Dataset entries:

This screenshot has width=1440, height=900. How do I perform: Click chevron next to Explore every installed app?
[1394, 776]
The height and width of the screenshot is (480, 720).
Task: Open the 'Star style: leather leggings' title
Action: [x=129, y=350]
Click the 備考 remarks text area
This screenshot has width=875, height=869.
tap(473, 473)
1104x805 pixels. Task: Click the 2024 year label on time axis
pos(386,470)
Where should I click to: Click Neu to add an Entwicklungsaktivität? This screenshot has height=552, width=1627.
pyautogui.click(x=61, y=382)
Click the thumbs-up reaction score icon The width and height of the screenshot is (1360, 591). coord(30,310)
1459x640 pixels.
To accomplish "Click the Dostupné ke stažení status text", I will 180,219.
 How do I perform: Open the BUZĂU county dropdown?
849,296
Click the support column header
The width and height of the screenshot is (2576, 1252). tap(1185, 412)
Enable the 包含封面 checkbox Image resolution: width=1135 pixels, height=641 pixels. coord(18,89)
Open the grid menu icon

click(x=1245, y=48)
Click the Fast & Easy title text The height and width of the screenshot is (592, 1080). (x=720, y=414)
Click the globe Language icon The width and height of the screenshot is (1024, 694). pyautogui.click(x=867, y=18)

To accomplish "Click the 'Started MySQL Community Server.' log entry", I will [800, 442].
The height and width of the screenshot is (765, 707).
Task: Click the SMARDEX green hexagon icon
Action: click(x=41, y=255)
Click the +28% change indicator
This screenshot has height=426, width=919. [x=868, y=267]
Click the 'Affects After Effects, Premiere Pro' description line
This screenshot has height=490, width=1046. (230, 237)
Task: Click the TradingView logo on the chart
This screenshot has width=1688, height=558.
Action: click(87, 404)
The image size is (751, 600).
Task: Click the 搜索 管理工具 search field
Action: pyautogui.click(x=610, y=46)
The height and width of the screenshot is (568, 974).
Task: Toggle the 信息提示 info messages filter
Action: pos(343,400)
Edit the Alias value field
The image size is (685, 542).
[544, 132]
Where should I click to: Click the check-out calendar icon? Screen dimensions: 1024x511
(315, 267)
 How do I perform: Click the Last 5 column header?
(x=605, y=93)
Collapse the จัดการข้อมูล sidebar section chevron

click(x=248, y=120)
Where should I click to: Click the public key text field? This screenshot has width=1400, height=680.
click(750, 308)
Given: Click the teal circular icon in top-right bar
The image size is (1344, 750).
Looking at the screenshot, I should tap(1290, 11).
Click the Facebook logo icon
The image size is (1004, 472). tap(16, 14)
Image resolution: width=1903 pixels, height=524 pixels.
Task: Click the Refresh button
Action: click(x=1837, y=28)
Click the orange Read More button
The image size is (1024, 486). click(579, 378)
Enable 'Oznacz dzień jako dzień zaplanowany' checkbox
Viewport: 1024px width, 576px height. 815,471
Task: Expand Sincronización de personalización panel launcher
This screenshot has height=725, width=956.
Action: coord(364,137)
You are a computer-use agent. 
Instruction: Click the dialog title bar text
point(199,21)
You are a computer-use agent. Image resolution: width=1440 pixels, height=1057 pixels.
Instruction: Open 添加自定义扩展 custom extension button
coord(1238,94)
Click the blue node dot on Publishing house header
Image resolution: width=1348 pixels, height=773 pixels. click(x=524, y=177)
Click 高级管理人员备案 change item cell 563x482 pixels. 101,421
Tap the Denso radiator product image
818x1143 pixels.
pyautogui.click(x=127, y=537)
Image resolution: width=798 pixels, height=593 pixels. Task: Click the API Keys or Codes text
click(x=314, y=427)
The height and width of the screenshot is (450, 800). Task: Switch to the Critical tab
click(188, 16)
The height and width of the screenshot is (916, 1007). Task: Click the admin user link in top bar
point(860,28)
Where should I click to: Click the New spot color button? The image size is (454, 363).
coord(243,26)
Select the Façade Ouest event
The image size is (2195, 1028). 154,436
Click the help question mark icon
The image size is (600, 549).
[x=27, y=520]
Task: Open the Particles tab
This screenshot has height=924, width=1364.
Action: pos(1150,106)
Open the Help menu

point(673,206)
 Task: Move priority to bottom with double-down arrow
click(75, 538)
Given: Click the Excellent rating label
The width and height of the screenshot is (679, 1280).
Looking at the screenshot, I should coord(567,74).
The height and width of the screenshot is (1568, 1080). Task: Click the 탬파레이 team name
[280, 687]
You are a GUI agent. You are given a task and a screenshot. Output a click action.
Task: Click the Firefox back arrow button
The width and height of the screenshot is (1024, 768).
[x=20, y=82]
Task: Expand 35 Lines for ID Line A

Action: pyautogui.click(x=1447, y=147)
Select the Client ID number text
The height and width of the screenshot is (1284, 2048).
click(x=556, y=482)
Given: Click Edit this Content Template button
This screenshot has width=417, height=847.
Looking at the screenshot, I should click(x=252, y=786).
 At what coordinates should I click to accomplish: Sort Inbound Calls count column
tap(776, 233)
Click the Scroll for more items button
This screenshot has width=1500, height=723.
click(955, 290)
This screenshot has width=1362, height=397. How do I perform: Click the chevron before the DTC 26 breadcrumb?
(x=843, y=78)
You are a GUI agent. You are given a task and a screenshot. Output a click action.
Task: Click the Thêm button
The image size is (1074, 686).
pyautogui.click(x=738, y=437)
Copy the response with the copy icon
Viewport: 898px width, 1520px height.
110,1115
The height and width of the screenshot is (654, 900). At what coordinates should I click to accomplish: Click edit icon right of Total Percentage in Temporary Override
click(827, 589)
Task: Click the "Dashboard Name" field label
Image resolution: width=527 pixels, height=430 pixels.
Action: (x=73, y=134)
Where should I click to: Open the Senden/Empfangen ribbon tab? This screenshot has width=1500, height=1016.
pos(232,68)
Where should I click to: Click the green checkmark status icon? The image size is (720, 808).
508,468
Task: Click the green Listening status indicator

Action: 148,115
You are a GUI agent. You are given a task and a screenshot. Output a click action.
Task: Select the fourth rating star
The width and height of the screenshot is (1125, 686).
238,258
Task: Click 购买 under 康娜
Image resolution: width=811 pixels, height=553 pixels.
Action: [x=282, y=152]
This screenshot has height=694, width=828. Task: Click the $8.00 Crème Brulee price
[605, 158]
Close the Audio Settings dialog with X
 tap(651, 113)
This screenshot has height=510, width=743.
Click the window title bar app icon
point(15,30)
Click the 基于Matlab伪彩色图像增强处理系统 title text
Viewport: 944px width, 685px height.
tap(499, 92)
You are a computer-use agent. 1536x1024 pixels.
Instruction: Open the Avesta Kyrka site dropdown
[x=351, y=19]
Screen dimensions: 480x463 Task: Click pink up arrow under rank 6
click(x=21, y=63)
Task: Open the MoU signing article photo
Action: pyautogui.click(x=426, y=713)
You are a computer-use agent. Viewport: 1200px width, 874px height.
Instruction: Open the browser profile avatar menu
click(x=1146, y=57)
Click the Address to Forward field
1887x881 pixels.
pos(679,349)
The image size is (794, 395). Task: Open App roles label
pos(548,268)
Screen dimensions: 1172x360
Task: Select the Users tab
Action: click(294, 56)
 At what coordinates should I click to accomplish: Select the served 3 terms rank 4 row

> [What this task involves]
The job here is to find each line above with the word "computer" and copy it.

> [Written answer]
You are a computer-use agent. 
You are a computer-use agent. Image resolution: width=1440 pixels, height=1057 pixels.
You are a computer-use agent. 1536x1024 pixels.
You are a computer-use agent. Viewport: 1200px width, 874px height.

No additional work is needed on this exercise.